We have discovered two Arizona appellate cases dealing with the rights of a defaulted defendant under the provision of Rule 55(b)2. In the case of Mayhew v. McDougall, 16 Ariz.App. 125, 491 P.2d 848 (1971), Division 2 of this court reversed the trial court rendition of a default judgment where the defendant was not allowed to contest the damage issue at the default hearing. In so doing the court stated:
“Although Rule 55(b), Rules of Civ. Proc., 16 A.R.S., seems to speak in discretionary language, the rule is that when the amount of damages is unliquidated it is incumbent upon the court to conduct the hearing to determine the amount of damages. * * * We do, however, wish to point out that the hearing on the default judgment is a judicial hearing which calls for the exercise of judicial discretion. When damages are ' unliquidated, simply giving the plaintiff what he asks for may not attain that level of judicial discretion which will pass appellate muster.” 16 Ariz.App. at 130, 491 P.2d at 853.
In the case of Dungan v. Superior Court of Pinal County, 20 Ariz.App. 289, 512 P.2d 52 (1973), again Division 2 of this court granted relief in a special action when the trial court refused to grant a defaulted defendant a continuance in a scheduled default judgment hearing to enable him to take the deposition of a witness and properly prepare for the 55(b)2 default hearing.
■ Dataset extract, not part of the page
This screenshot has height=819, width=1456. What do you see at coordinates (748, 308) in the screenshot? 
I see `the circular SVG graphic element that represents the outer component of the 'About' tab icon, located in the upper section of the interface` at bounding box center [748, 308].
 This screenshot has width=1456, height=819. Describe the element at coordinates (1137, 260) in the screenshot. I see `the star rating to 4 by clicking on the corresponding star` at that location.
The court held tnat when damages are unliquidated the trial court should exercise its discretion in favor of granting such a 55(b)2 hearing and that the defendant should be allowed to cross-examine witnesses and present counter-proof. In the opinion the court stated:
“It is true that the language of Rule 55(b)2 permits the court to conduct such hearings as it deems necessary and proper with respect to determination of the amount of damages. Since we are committed to an adversary system of justice, we do not construe this rule to mean that a ‘hearing’ ipso facto means a one-sided presentation by the party seeking the default judgment. It is well-settled in this jurisdiction that, as to setting*507 aside default judgments, all doubts should be resolved in favor of a trial on the merits. [Citations omitted]. We conceive that the same principle should apply to a hearing under Rule 55 as to the amount of damages. See, Peitzman v. City of Illmo, 141 F.2d 956 (8th Cir. 1944), cert. den., 323 U.S. 718, 65 S.Ct. 47, 89 L.Ed. 577 (1944).” 20 Ariz.App. at 290, 512 P.2d at 53.
From the brief record before us, it appears that the value of the stock, claimed as damages by the plaintiffs, was highly speculative. Plaintiffs claimed that the defendants failed to deliver 130,000 shares of stock in payment for their services in setting up a merger between Sunset Development Corporation and Beaver Valley Development Company. Defendants’ damages for breach of contract were based upon the value of the 130,000 shares of stock they never received. In our opinion the damages in this case were unliquidated and the trial court should have granted defendants’ motion for a 55(b) 2 hearing. Sunset Development Corporation was a non-operating inactive corporation having no assets and no business operations. Beaver Valley Development Company declared bankruptcy soon after the agreement was made. There is also a real fact question as to whether there was a completed merger of these two corporations. If the merger was not accomplished the plaintiffs may not be entitled to any damages.
It is not proper for us to attempt to rule on the fact questions in this opinion and we state them only to illustrate that this is a case in which a full-scale hearing, under the provisions of Rule 55(b) 2 should be held. The defendants should be allowed full participation in the hearing to determine what, if any, are the proper damages to be awarded to the plaintiffs in this case.
The default judgment is set aside and the case is remanded for a further default judgment hearing pursuant to the directions given in this opinion.